Esa es la sensación que tengo ahora mismo, cuando apenas han pasado unos minutos desde que ha terminado la final olímpica de baloncesto en los Juegos de Pekín 2008. El marcador final ha sido de 107-118 a favor del todopoderoso equipo de Estados Unidos. Pero que nadie se equivoque: esta no ha sido una derrota cualquiera. Ha sido una batalla colosal, un espectáculo majestuoso, un duelo de titanes.
España ha jugado de tú a tú contra un combinado que muchos consideran imbatible, una constelación de estrellas NBA lideradas por Kobe Bryant, LeBron James, Dwyane Wade o Chris Paul. Pero durante los 40 minutos de juego, los nuestros —nuestros campeones— han demostrado tener el talento, la garra y la sangre fría necesaria para hacer temblar a los gigantes.

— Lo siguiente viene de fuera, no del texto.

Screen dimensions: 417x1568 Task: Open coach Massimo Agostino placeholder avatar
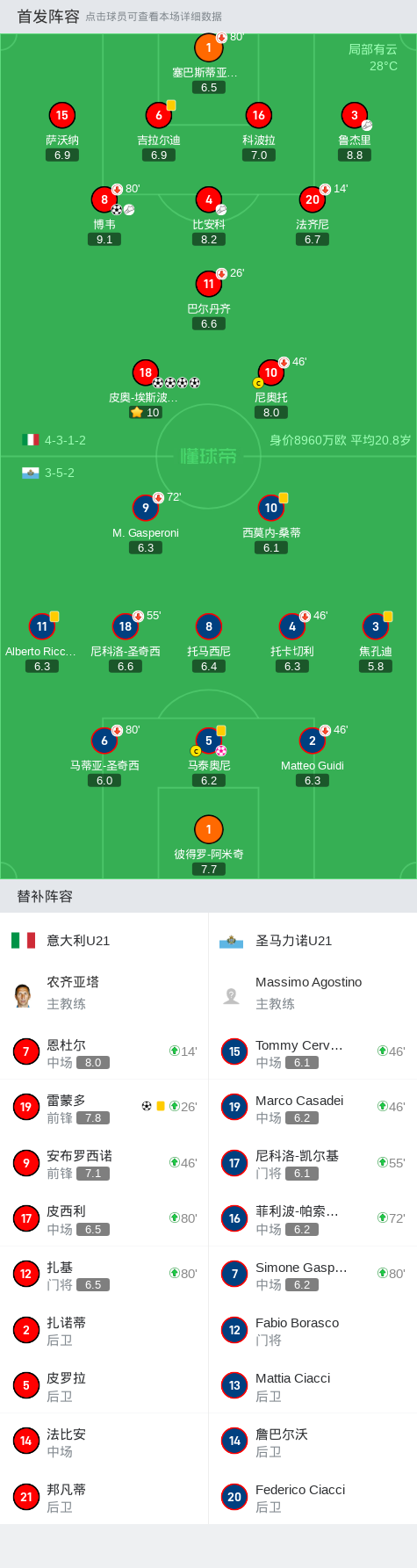pos(231,994)
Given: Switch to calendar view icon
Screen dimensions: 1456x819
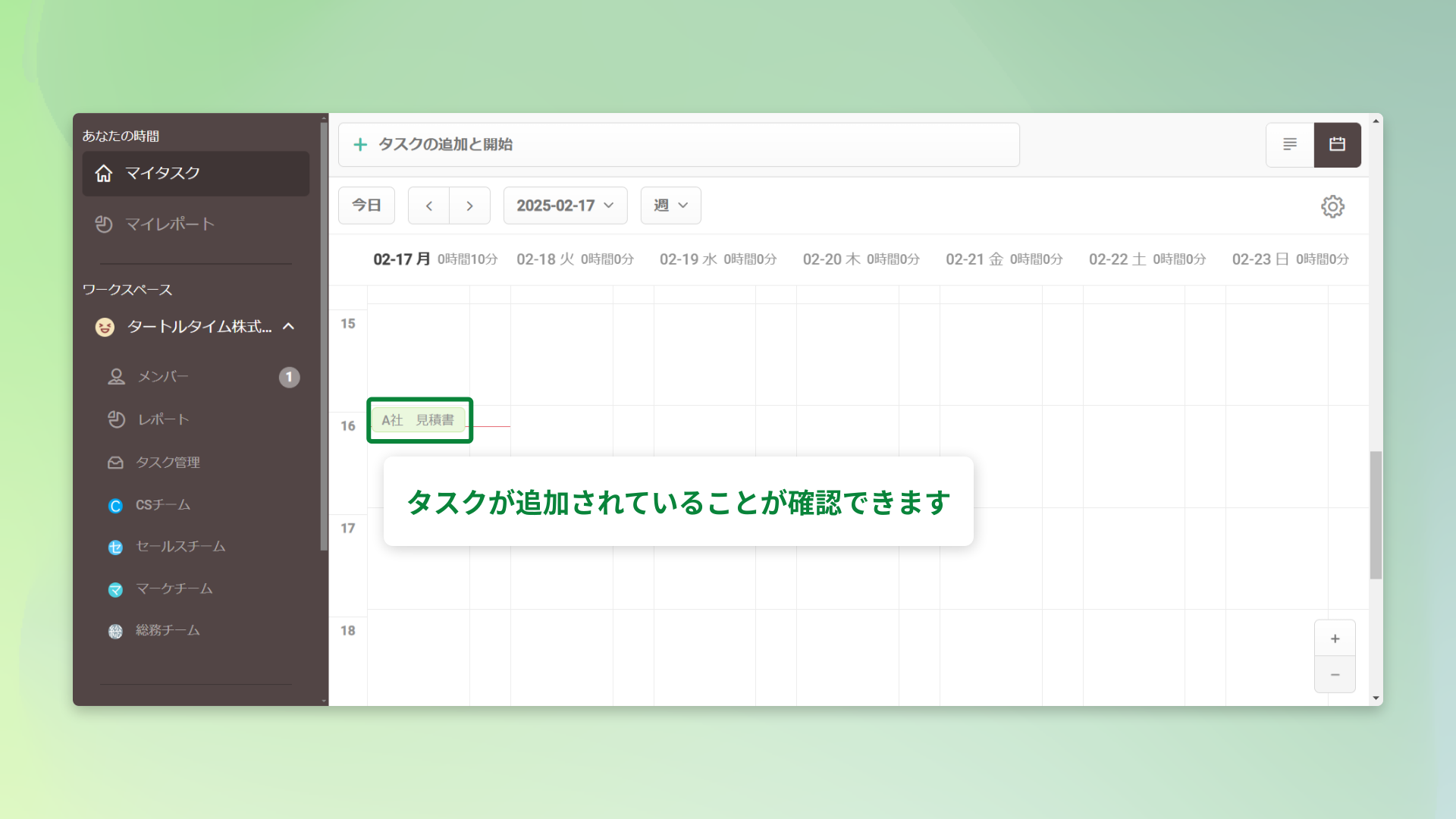Looking at the screenshot, I should (1337, 144).
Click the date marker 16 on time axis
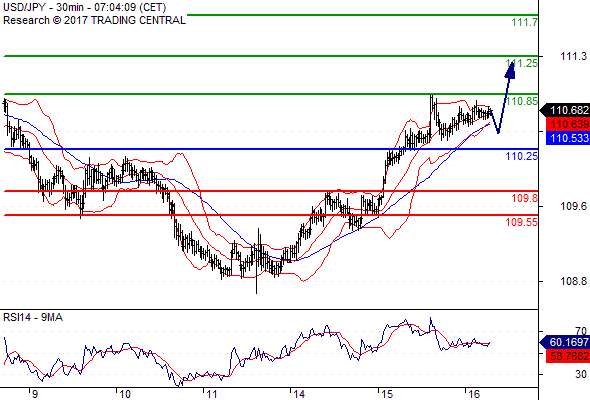 pos(474,394)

Y lo han hecho. Con corazón, con inteligencia, con una defensa feroz y un ataque brillante. Nos ha faltado poco. Muy poco. Y si alguien hoy no ha estado a la altura, han sido los árbitros. No lo digo como excusa de mal perdedor —porque no hemos perdido nada más allá del oro—, sino como un hecho visible. Las decisiones cuestionables, los criterios desiguales y ciertas concesiones descaradas al rival han empañado en parte lo que podría haber sido una gesta inolvidable.
Pero a pesar de todo, hoy hemos vivido uno de los mejores partidos de baloncesto en muchos años. Una final que ya forma parte de la historia. Porque este equipo —nuestro equipo— ha vuelto a demostrar que lo suyo no es flor de un día. Que no son promesa: son presente y futuro. Con figuras consolidadas como Pau Gasol, Navarro, Rudy Fernández, Felipe Reyes, Garbajosa, Raúl López y, por supuesto, mi paisano Calderón, cuya ausencia por lesión hoy se ha notado y mucho. Y con jóvenes prodigios como Ricky Rubio, que con tan solo 17 años ha jugado con una madurez pasmosa. Qué pedazo de jugador se está forjando.
Hace 24 años, en Los Ángeles 1984, España se colgaba la medalla de plata frente a otra generación de oro... americana. Hoy repetimos la hazaña, pero esta vez el sabor es diferente. No sólo porque les hemos plantado cara, sino porque sabemos que tenemos equipo para rato. Un grupo unido, valiente, que ha demostrado que el baloncesto español está en lo más alto del mundo.
Hemos ganado mucho más que una medalla. Hemos ganado respeto. Hemos ganado admiración. Y sobre todo, hemos ganado futuro. Hoy, más que nunca, podemos decir con orgullo: somos los mejores. Aunque el oro brille en otras manos, el corazón del baloncesto late en rojo.